When you’re living with a narcissist, the constant name-calling in the relationship might eat away at your confidence. Don’t let their grandiose idea of self-importance fool you into thinking that they are superior to you – this is a union of equals, nothing less.  When you work on your confidence and self-worth, you’d better be able to hold your own during ugly confrontations. You’ll be less prone to being gaslighted in your relationship.
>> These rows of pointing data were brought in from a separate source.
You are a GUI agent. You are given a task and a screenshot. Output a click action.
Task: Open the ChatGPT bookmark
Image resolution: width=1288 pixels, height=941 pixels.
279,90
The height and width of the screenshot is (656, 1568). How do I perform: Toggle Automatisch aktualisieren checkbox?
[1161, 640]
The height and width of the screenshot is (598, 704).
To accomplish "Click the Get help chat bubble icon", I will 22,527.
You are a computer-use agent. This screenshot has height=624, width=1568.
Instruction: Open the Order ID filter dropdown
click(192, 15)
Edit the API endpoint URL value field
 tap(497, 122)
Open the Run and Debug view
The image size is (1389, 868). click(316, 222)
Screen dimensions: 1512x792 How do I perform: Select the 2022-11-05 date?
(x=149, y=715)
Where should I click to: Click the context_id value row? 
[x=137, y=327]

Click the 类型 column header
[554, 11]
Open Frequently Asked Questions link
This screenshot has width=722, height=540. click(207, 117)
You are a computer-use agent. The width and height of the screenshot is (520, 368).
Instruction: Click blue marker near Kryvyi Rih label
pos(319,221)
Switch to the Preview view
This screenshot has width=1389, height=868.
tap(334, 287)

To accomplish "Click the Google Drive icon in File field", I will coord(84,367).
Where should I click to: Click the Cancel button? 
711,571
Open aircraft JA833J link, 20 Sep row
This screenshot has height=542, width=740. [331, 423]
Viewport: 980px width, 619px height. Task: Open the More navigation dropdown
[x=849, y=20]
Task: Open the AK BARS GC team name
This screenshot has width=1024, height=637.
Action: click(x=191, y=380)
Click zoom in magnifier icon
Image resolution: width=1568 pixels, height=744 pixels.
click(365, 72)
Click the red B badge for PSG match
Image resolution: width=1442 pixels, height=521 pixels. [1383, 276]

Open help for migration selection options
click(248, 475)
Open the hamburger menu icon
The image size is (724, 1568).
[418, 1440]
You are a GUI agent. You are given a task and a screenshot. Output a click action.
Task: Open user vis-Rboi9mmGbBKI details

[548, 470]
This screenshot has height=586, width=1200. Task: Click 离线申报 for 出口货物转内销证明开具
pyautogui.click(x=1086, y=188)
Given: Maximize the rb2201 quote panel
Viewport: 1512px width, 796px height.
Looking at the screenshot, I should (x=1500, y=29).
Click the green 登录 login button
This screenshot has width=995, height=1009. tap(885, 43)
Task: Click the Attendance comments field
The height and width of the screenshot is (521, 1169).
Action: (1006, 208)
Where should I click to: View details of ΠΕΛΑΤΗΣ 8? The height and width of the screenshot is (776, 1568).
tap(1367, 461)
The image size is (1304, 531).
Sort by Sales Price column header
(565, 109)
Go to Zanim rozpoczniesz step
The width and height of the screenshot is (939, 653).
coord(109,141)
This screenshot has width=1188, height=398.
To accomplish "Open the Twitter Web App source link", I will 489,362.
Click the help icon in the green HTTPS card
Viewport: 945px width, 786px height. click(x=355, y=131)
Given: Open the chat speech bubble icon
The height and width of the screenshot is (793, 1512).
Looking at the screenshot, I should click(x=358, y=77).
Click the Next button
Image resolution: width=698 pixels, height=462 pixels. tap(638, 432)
Find your footing, your life isn’t defined by the fact that you’re married to a narcissist. 

9. Seek counseling 

As we mentioned, NPD is a mental health disorder. Though you may think that through continued effort you will succeed in “fixing” your partner, a professional mental health therapist will better be able to help your partner through practices like REBT or CBT.  When figuring out how to deal with a narcissist spouse negatively affecting your mental or physical health, individual counseling can help you as well. With the help of couples’ therapy and individual sessions, you’ll see things improving over time.  If you’re married to a narcissist or are seeking therapy for any mental health-related issue, Bonobology’s panel of experienced therapists would be glad to help you through every step of the way.  Sure, marriage is never easy. But when you’re with someone who constantly thinks they’re more important than you ever will be, calling it “difficult” is an understatement. Now that you know how to deal with a narcissist spouse, hopefully, you’ll be able to find the sort of love you’ve been yearning for.